Kitaptaki mektuplar 1777-1778 yılları arasında birbirlerine yazdıkları mektuplardan oluşuyor. 


"23 Eylül 1777'de annesi ile beraber Mozart, Münih, Mannheim ve Paris'i kapsayan bir Avrupa turuna çıkar. Mannheim'da, o dönemin en iyisi Mannheim Orkestrası ile çalar. Aloysia Weber'e aşık olur, ancak daha sonra ikili ayrılır. Dört yıl sonra da Aloysia'nın kız kardeşi Constanze ile evlenir. Paris'e başarısız bir ziyareti sırasında, annesi 1778 yılında ölür."

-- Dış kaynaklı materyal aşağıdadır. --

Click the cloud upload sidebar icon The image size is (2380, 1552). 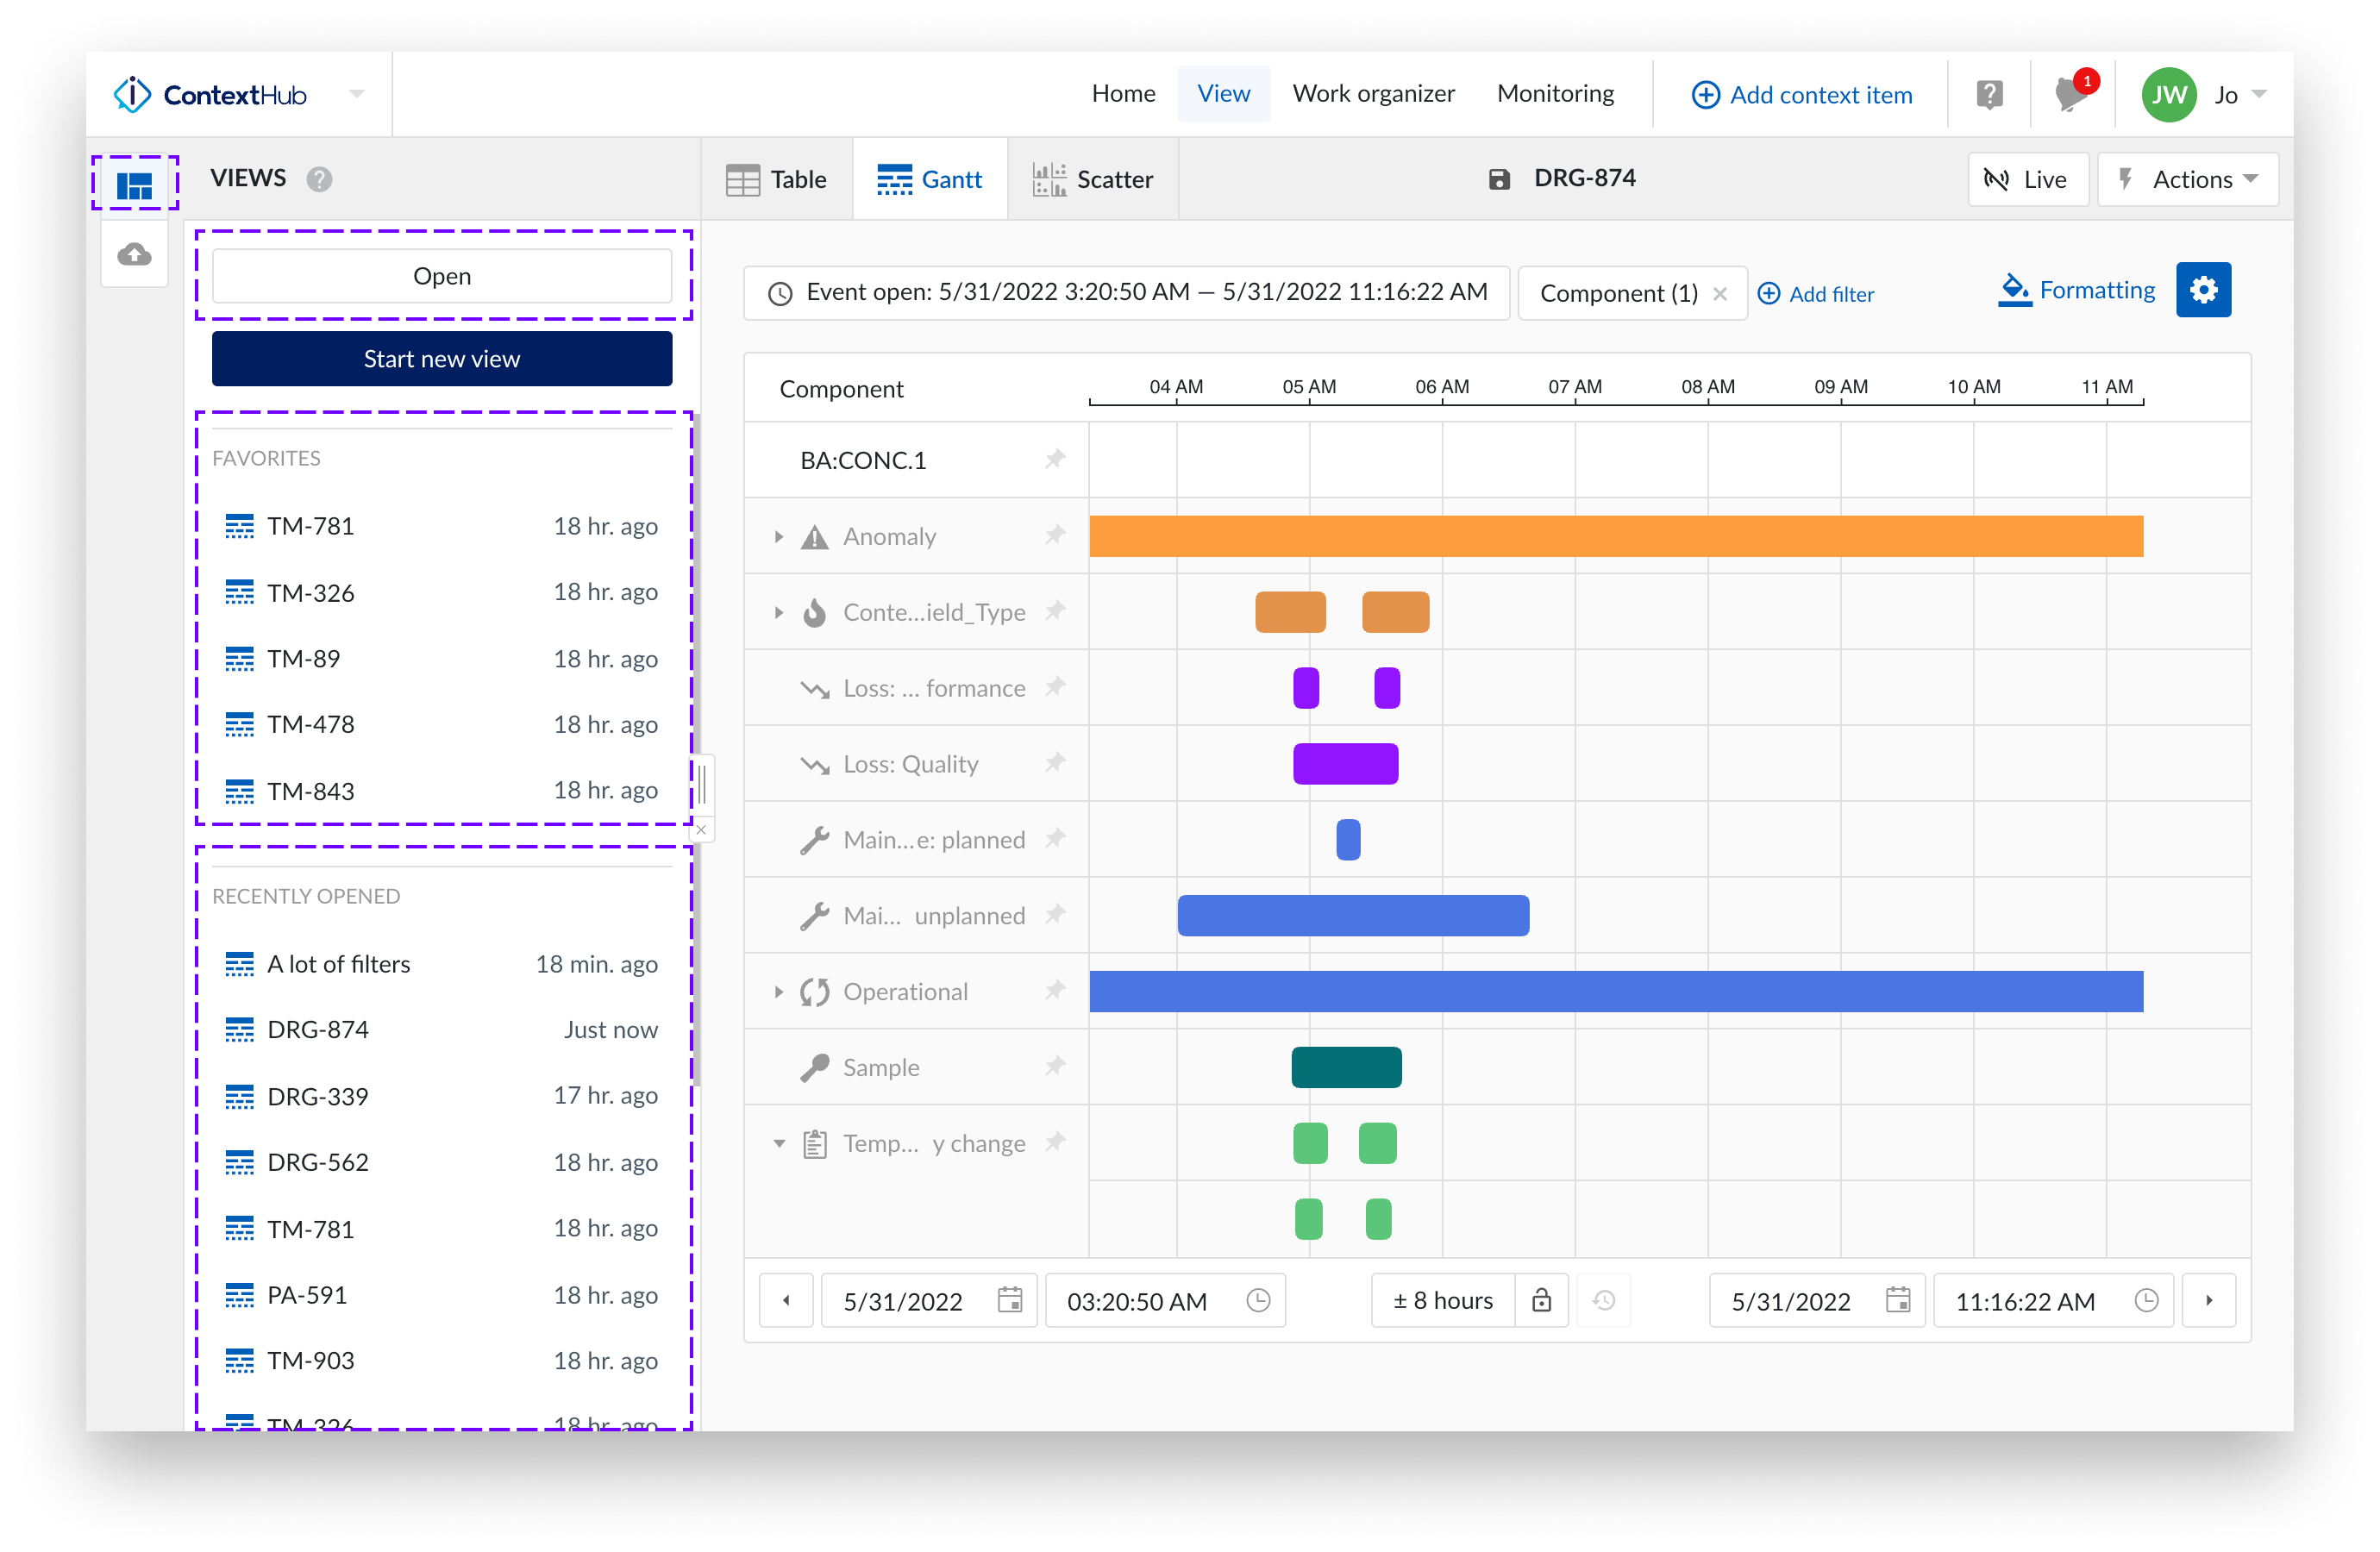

Çıktığı turnede neler çaldığını, nasıl çaldığını ve neler yaşadığını babasına yazar mektuplarında. Babası ise ondan hep haber bekler, eğer uzun bir süre mektup yazmasa sitem eder. Ve oğlunun mutlu olmasını ister. Belki de oğlundan beklentisi fazla olan bu dindar baba ile anlaşmak Mozart için bir sınavdı.

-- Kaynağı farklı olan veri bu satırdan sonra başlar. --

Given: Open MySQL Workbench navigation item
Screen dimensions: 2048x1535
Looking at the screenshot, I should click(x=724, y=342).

Babasının müzikçi olması ve o dönemde tanınan biri olması ise Mozart ile mektuplarında kendini gösteriyor.

Mozart'ın müziğe aşık olduğunu onun satırlarından anlıyoruz. Müziksiz bir hayat onun için var olmayan bir hayat. O müziğe tutkun ve bu tutkusunu herkese göstermesi gerekiyor. Hissederek çaldığı piyanosunu herkes duymalı.

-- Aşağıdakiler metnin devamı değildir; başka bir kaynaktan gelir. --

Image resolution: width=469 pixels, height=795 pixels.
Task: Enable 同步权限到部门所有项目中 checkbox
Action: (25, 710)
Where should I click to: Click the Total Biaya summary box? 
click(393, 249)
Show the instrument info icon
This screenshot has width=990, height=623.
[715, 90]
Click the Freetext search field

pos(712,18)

Eğer mektup okumayı seviyorsanız bu kitabı seveceksiniz.Kısacık ama sizi içine çekecek.

"In a word, it is no idle speculation when one has something in mind and formulates 2 or 3 plans and makes all the necessary arrangements in advance so that if one plan doesn't work out, one can easily turn to another. Anyone who acts otherwise is an unintelligent or thoughtless person who, especially in today's world, will always be left behind, no matter how clever he is, and who will even be unhappy as he will always be duped by flatterers, false friends and those who envy him. "

Mozart'ın hayatı:

"Wolfgang Amadeus Mozart, 27 Ocak 1756 yılında Avusturya'nın Salzburg kentinde doğmuştur. Babası Leopold Mozart, ablası ise Nannerl Mozart'tır. Babası Leopold Mozart, Salzburg Başpiskoposluğu Saray Orkestrası'nda keman çalan, bir çok besteler ve keman için bir metod yazan bir müzikçiydi. Mozart, henüz çocukken müzik dersleri almaya başladı. Hatta bu dönemde bazı eserler besteledi. Müzik otoriteleri Mozart'ın henüz çocukken bestelediği eserlerde bile müzikal dehasının izlerinin görüldüğünü belirtir.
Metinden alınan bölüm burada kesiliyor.